Abstract

ABSTRACTBy the middle of the 2000s, a new wave of documentary works on Lesbian, Gay, Bisexual, Transgender, Queer (LGBTQ) topics started to appear in China. In contrast with the previous body of LGBTQ documentaries, they are made by filmmakers explicitly identifying as LGBTQ, with many of them closely involved in LGBTQ social activism. Affirming the decidedly ‘activist’ nature of the new wave of documentary filmmaking, this article discusses a selection of contemporary LGBTQ documentaries and their filmmakers in light of recent activist community debates. It does so by employing an activist dichotomy that emerged throughout these debates, a dichotomy centering around the rejection/the embracing of normative politics in LGBTQ visibility strategies.
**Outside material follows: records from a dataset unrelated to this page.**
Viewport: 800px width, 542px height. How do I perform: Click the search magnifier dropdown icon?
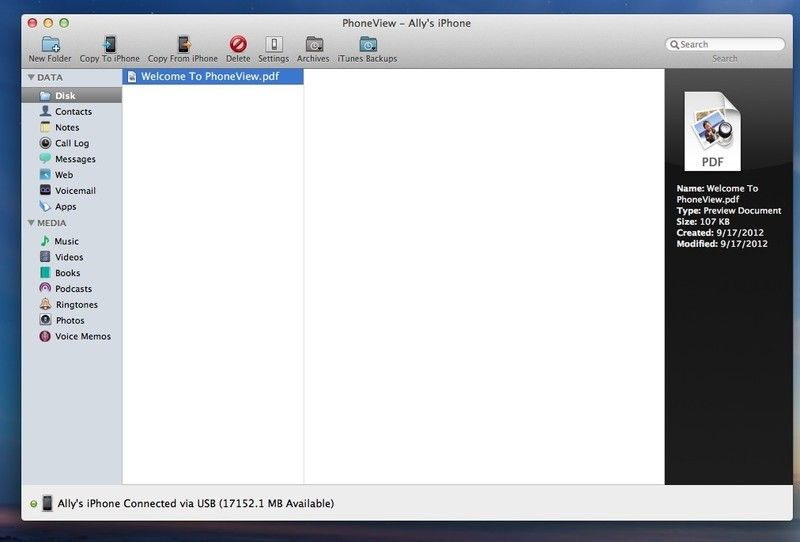tap(675, 45)
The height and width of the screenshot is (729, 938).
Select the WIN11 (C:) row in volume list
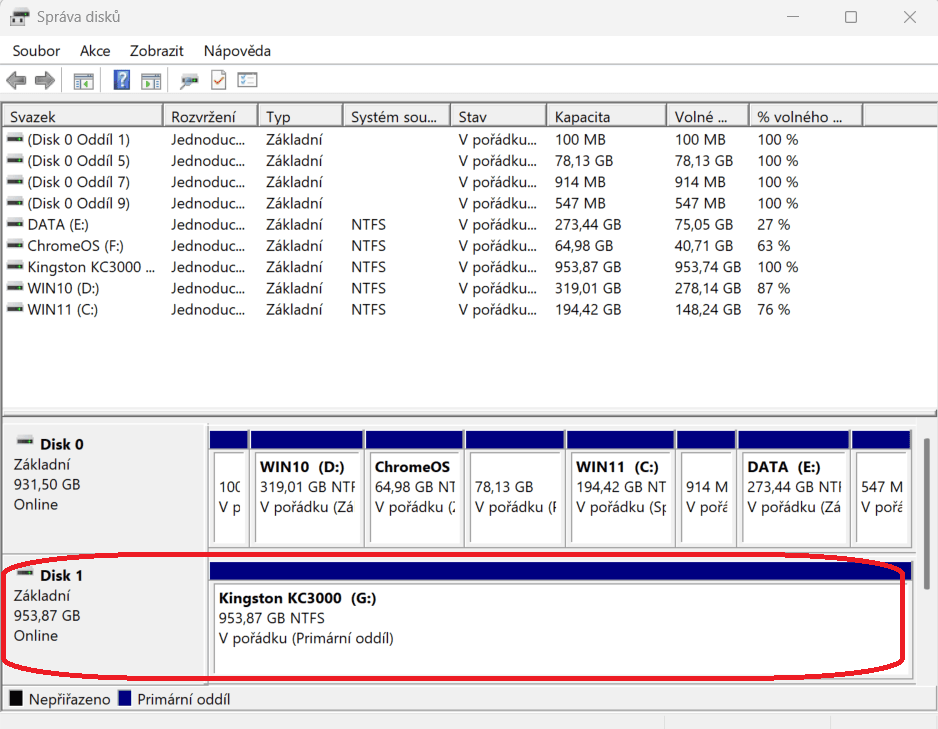coord(62,310)
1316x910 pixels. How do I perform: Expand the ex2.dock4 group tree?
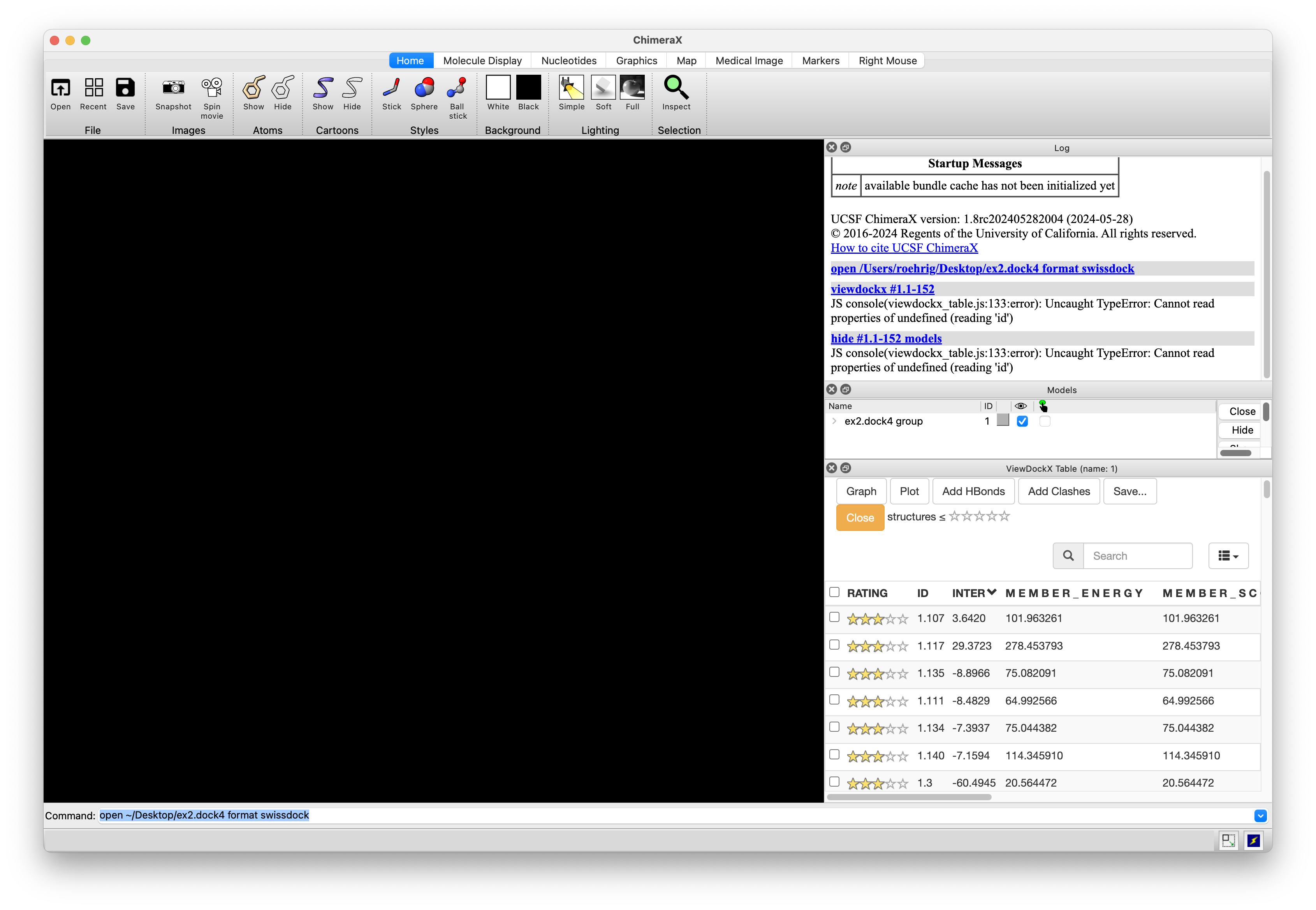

This activist dichotomy, and its subsequent application to documentary film, is reminiscent of and is often related to the opposition that originated and developed in Euro-American contexts between ‘queer’ and ‘homonormative’ approaches to activism and LGBTQ cinema. Emphasizing local filmmaking agency, and paying specific attention to local meaning-making and strategic activist processes, this article highlights the local hybridization of this transnational discourse, and proposes a lens to look at contemporary Chinese LGBTQ documentary filmmaking practices that moves in-between the ‘queer’ and the ‘homonormative’.